WORK INSTRUCTION — Collect from the data below each line with "right".

(ENTRIES SUPPLIED Opens)

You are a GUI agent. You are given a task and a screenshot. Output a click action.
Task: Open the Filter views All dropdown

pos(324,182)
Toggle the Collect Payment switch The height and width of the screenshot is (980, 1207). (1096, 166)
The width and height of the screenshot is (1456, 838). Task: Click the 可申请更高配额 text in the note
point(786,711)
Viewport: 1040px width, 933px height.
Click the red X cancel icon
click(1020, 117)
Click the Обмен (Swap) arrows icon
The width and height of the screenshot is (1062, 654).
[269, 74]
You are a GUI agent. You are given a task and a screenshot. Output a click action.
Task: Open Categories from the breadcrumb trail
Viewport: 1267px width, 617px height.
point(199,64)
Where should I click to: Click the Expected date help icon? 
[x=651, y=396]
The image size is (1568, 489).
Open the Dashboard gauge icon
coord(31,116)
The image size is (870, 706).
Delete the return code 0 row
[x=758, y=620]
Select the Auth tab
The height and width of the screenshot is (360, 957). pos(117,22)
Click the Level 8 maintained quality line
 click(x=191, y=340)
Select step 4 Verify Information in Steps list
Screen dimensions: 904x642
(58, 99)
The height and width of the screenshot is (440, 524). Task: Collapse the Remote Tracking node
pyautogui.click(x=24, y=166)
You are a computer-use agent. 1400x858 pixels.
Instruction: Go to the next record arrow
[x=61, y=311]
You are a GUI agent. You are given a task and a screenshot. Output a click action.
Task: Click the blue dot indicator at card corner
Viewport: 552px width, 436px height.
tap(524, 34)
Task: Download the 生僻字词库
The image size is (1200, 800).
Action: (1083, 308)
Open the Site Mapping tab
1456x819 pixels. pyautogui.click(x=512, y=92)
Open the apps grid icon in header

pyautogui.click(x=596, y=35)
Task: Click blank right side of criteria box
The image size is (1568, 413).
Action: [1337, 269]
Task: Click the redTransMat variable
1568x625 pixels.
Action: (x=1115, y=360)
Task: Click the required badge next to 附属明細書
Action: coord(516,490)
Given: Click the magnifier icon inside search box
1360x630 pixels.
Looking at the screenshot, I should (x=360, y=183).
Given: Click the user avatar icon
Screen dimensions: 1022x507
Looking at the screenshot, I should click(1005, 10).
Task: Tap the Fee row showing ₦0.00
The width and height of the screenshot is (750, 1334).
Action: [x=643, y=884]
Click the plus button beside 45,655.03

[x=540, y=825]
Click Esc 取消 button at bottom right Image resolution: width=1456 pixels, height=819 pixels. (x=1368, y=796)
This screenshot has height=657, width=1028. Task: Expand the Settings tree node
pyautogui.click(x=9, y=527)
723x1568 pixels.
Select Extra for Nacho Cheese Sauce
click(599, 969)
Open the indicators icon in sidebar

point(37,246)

(ENTRIES SUPPLIED Closes)

RESULT FOR THIS TASK —
Task: Click blank right side of criteria box
Click Esc 取消 button at bottom right Image resolution: width=1456 pixels, height=819 pixels. (x=1368, y=796)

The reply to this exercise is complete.